Thank you, Scampi. Should it be their actual supplier/company not just a country? Some refuse on the grounds of confidentiality. Shall I consider it as a NC?

Scampi's advice is good in in any sensible and sane situation, but your query smells a bit of a request from a UK retailer? If that's the case, sanity may sadly not actually apply...

You could try issuing an NC, but what is it that the supplier is not in conformance with? Do you have a formal agreed standard for this, that they haven't met? If not, it's going to be difficult that they should worry about not conforming with a standard/clause/agreement that doesn't exist ;)

 

Personally I'd suggest starting back at the beginning. Ask you customer exactly what it is they are expecting to see from this exercise. Don't agree to their expectations, but advise that you'll review with your supply chain once you fully understand what the customer is expecting.

For UK purposes it's not uncommon for the initial "target" expectation to be that a document will be provided that details the name and address of every raw material supplier, transport company, storage company etc all the way back to the base agricultural growers for every component of the product.

* [Given data]
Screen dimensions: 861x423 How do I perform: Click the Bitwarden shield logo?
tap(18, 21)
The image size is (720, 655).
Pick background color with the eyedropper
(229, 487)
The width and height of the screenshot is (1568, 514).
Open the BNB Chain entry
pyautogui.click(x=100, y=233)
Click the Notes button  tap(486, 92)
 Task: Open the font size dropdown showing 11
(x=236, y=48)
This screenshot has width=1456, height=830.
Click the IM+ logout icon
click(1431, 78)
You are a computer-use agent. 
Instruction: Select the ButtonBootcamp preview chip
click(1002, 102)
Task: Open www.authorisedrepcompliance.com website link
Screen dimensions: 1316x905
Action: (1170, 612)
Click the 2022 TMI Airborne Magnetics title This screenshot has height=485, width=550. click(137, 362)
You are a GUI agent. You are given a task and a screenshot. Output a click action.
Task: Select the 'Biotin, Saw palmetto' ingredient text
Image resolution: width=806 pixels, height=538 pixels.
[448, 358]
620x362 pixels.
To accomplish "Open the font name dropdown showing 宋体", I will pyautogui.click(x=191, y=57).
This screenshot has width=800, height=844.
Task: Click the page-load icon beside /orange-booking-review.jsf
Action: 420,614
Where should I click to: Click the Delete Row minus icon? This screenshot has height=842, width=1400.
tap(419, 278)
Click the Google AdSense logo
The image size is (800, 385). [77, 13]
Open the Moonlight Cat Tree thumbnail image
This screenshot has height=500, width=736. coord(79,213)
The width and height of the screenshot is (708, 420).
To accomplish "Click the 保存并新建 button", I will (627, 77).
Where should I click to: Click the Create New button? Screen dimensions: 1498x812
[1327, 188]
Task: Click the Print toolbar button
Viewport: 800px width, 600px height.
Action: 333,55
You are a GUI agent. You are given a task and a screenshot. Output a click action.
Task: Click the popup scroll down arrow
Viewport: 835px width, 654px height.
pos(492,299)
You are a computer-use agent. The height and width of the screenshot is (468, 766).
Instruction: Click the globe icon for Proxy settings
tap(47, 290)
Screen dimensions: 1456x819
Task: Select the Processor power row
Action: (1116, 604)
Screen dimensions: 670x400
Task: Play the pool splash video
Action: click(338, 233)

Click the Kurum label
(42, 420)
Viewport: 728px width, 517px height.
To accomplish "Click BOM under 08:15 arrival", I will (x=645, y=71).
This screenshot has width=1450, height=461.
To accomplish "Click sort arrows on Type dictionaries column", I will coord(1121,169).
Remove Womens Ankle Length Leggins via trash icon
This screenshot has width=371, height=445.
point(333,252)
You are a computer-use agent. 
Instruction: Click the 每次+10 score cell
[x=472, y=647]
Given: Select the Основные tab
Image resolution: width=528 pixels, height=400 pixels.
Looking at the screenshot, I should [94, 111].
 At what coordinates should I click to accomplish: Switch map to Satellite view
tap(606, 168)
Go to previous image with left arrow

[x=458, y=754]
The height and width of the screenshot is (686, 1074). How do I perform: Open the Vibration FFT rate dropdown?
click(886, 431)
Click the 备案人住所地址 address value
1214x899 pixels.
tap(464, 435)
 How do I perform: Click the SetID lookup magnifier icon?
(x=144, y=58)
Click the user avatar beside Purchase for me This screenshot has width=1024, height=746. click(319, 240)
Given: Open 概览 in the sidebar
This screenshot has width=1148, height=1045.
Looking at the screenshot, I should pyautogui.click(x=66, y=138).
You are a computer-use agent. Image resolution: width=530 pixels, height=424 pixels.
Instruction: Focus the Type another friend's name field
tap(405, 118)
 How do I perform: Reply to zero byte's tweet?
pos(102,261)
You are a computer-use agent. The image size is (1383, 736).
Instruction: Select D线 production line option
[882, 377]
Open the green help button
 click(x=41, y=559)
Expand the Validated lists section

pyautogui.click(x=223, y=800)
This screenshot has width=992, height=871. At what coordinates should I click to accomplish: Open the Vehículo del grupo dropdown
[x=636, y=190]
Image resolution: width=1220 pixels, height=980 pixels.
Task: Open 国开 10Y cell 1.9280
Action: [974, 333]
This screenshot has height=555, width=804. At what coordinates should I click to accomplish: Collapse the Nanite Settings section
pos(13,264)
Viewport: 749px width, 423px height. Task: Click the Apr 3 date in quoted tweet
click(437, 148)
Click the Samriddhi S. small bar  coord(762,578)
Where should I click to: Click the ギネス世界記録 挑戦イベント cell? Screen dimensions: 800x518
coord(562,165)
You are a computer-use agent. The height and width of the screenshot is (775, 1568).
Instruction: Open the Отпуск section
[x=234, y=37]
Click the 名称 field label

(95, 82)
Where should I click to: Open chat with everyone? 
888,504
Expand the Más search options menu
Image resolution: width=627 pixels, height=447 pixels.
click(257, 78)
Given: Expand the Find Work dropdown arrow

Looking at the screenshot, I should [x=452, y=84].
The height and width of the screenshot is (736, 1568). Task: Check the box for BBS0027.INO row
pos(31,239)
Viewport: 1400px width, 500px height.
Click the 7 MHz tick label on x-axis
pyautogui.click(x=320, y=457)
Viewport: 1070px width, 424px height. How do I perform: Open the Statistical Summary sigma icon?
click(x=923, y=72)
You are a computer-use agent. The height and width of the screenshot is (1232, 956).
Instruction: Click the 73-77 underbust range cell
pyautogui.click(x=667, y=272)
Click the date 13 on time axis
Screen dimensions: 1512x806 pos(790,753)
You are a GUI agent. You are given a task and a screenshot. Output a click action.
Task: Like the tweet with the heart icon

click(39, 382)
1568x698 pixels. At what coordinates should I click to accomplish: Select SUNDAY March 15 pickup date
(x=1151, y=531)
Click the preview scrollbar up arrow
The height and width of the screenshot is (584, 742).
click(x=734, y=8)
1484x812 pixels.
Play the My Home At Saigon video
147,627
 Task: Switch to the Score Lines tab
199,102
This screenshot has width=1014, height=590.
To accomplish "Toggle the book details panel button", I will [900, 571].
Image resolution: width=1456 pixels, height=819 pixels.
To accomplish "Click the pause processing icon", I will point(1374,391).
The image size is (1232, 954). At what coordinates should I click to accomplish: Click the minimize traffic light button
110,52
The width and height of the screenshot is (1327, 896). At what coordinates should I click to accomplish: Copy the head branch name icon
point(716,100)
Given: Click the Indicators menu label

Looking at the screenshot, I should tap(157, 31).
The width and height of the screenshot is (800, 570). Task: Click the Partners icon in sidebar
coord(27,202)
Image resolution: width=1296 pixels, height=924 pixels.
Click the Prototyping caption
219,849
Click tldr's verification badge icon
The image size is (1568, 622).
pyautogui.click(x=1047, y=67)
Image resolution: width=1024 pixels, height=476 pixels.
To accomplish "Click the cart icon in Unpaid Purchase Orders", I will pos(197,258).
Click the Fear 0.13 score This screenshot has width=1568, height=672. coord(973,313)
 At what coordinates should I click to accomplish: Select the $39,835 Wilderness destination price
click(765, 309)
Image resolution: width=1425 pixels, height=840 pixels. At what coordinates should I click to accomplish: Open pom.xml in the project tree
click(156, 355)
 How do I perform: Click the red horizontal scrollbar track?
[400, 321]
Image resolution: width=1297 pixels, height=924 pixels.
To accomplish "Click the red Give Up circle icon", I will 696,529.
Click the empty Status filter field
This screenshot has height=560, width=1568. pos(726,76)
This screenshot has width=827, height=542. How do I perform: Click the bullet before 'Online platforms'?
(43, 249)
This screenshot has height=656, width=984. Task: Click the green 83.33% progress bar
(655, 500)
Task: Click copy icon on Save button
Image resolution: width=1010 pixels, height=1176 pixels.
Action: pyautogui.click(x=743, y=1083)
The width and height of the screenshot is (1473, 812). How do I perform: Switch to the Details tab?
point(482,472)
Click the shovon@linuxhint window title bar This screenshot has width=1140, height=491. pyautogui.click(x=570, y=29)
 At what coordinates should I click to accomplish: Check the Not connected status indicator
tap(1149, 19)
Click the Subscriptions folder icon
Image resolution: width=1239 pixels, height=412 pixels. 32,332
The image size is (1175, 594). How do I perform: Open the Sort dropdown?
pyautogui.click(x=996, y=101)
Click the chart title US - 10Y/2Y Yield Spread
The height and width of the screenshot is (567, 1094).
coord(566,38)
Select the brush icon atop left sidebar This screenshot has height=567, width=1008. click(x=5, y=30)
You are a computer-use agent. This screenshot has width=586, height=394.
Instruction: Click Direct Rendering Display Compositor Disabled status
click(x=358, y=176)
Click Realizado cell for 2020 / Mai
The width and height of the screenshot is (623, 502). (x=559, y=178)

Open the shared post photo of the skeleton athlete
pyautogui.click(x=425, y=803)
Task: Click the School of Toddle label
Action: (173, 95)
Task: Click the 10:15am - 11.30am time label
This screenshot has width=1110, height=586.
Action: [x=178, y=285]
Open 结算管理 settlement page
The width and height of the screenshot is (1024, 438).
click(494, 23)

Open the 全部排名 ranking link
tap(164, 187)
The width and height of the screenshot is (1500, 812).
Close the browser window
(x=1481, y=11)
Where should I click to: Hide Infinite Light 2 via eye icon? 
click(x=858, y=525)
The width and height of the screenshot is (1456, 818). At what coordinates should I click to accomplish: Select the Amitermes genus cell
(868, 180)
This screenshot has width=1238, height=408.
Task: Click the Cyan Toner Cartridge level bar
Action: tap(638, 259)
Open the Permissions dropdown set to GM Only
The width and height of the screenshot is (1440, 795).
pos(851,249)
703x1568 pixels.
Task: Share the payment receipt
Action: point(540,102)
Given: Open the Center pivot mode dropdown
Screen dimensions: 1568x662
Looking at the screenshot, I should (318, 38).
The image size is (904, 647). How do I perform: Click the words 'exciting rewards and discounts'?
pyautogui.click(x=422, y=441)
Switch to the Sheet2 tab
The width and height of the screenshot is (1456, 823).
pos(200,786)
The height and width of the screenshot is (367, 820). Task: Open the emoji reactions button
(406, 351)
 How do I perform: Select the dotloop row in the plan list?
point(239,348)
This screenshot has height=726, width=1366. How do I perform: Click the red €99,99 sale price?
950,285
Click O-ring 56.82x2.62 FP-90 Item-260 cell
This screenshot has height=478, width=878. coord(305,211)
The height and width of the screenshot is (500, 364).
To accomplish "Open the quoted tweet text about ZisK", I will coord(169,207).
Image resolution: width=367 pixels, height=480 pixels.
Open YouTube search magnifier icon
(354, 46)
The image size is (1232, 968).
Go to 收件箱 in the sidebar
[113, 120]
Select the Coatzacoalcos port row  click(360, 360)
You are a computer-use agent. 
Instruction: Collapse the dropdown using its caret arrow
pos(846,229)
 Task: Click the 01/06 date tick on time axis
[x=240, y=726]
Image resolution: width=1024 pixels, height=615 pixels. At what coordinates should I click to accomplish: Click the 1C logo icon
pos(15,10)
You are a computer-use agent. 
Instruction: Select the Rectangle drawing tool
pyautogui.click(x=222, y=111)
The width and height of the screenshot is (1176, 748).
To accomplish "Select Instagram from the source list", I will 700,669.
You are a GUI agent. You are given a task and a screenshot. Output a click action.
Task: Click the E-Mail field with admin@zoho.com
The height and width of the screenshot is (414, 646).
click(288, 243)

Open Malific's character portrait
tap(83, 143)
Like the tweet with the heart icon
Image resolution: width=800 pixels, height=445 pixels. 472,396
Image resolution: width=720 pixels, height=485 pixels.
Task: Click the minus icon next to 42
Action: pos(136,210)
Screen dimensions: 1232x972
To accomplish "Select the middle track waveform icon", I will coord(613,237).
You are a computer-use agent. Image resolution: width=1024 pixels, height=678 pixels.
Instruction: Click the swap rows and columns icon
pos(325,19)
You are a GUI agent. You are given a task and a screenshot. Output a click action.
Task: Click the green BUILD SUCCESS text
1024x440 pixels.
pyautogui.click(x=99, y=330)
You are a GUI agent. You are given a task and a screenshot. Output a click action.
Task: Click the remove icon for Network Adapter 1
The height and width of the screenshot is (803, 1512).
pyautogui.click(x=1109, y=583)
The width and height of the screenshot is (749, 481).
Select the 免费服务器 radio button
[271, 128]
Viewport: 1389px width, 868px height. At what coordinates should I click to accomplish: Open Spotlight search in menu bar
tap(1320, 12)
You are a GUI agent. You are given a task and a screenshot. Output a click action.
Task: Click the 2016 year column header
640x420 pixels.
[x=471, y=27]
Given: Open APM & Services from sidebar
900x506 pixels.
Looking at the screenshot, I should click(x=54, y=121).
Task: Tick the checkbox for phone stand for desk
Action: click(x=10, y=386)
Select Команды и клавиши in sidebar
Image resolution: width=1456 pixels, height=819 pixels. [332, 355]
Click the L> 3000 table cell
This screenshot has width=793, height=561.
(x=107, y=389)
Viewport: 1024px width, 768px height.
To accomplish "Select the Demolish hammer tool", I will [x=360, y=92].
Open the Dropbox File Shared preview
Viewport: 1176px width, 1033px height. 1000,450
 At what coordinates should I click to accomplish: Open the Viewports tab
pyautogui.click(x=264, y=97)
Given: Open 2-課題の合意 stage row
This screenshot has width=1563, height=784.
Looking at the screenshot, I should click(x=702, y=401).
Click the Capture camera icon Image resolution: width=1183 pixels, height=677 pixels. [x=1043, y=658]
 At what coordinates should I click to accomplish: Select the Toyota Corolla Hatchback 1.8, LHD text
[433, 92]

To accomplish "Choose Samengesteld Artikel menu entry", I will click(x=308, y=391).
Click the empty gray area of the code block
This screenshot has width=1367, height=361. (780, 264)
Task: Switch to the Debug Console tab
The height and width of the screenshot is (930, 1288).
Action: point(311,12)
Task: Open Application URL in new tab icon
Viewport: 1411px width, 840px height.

* [Requests]
[1] Repeat the part of the forum post on supplier non-conformance between "Scampi's advice is" and "doesn't exist ;)", inclusive.
[2] Translate this sentence from the forum post on supplier non-conformance into Spanish: "Do you have a formal agreed standard for this, that they haven't met?"
[3] Pick up the forum post on supplier non-conformance after its final sentence and keep writing it.

* [Answers to each task]
[1]
Scampi's advice is good in in any sensible and sane situation, but your query smells a bit of a request from a UK retailer? If that's the case, sanity may sadly not actually apply...

You could try issuing an NC, but what is it that the supplier is not in conformance with? Do you have a formal agreed standard for this, that they haven't met? If not, it's going to be difficult that they should worry about not conforming with a standard/clause/agreement that doesn't exist ;)

[2] ¿Tiene una norma formal acordada para esto que no hayan cumplido?

[3]
In practice this may or may not be feasible - even if everyone has the requisite traceability, some supply chains are large enough that it's simply not commercially viable / practicable, if for example you're buying a material that uses a commodity crop that may be sourced from hundreds or even thousands of growers.

 

Once you have an understanding of what your customer is expecting, then you can start discussions with your suppliers. I'd strongly advise calling them / arranging a Zoom meeting or similar, before bombarding them with email requests. That way you can get a better understanding of what is realistically achievable, what limitations there are etc - many will happily share some of their knowledge of their supply chains, and your attempts to discuss this are likely to be received more positively than simply sending yet another UK-based request for excessive detail that is often impractical or unrealistic for actual supply chains in the real world.

 

Once you have a decent understanding from your supply chain, you can then pick up with your customer to have a discussion about what is feasible vs. what they expected. Sometimes they'll be obstinate about this, but if they are you still haven't lost anything. But IMEX they'll often be relatively receptive as you can show a good understanding and that helps them better understand their own supply chains, which is surely the actual purpose of the exercise.

 

Good luck!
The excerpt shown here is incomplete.